取り組む課題 ::
1) 副鼻腔炎についての本文を、「風邪かと思って診察を受けたら」を含むところから「んな状態を指すのでしょうか?」の直後まで、そのまま書き写してください。
2) 副鼻腔炎についての本文を、最後の文に続けて書き進めてください。

風邪かと思って診察を受けたら、副鼻腔炎と診断された・・・。副鼻腔炎って何?治療方法は?自然治癒するの?さまざま疑問が浮かびます。
ここでは副鼻腔炎の症状と治療について説明します。
副鼻腔とは
あまり耳にしたことのない「副鼻腔炎」という言葉。そもそも「副鼻腔」とはどこにあるどんな器官なのでしょうか?「副鼻腔炎」とはどんな状態を指すのでしょうか?
副鼻腔とは
まず、鼻の穴の中のことを「鼻腔」と呼びます。そして副鼻腔とは、この鼻腔の周囲にある骨で囲まれた空洞部分のことをいいます。左右4つ、計8個の空洞部分があります。
副鼻腔は場所によって呼び名があり、目と目の間にある副鼻腔を「篩骨洞(しこつどう)」、その奥にある副鼻腔を「蝶形骨洞(ちょうけいこつどう)」、目の下にある副鼻腔を「上顎洞(じょうがくどう)」、鼻の上の額にある副鼻腔を「前頭洞(ぜんとうどう)」とそれぞれ呼びます。
副鼻腔の役割
副鼻腔の役割は、顔面に強い力が加わったときの衝撃を和らげたり、声を綺麗に響かせるのに必要な期間だともいわれていますが、本当のところははっきとは解明されていません。
鼻腔や副鼻腔は粘膜で覆われていて、その表面に「線毛」という細い毛が生えています。この線毛は、ホコリや細菌、ウイルスなどの外から入ってくる異物を粘液と一緒に副鼻腔の外へ出してしまうという働きをしています。

データ ::
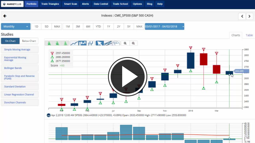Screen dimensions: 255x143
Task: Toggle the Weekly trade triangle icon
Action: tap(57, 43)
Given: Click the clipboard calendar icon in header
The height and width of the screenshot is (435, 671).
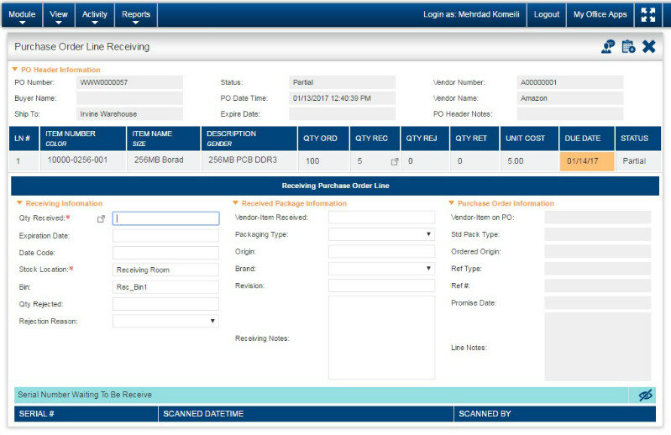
...
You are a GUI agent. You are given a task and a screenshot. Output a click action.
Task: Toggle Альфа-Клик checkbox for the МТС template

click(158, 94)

課題別の解答 ::
1)
風邪かと思って診察を受けたら、副鼻腔炎と診断された・・・。副鼻腔炎って何?治療方法は?自然治癒するの?さまざま疑問が浮かびます。
ここでは副鼻腔炎の症状と治療について説明します。
副鼻腔とは
あまり耳にしたことのない「副鼻腔炎」という言葉。そもそも「副鼻腔」とはどこにあるどんな器官なのでしょうか?「副鼻腔炎」とはどんな状態を指すのでしょうか?

2)
副鼻腔炎の種類と原因
副鼻腔炎にはどんな種類があり、原因は何なのでしょうか。
副鼻腔炎の種類
副鼻腔炎は「急性副鼻腔炎」と「慢性副鼻腔炎」、「好酸球性副鼻腔炎」、「副鼻腔真菌症」の4種類があります。それぞれについて説明します。
急性副鼻腔炎
急性副鼻腔炎の原因は主に風邪などによる細菌感染です。ウィルスや細菌が鼻腔に感染して炎症を起こし、その炎症が副鼻腔にまで達したときに副鼻腔炎となります。副鼻腔炎で最も多いのがこの急性副鼻腔炎です。
急性副鼻腔炎の症状は、鼻づまりや頭痛、副鼻腔の痛みなどが起こります。また、通常の風邪よりも濃い黄色の粘性の鼻水が出ます。その鼻水が喉に流れ喉に痛みを生じる後鼻漏を引き起こすこともあります。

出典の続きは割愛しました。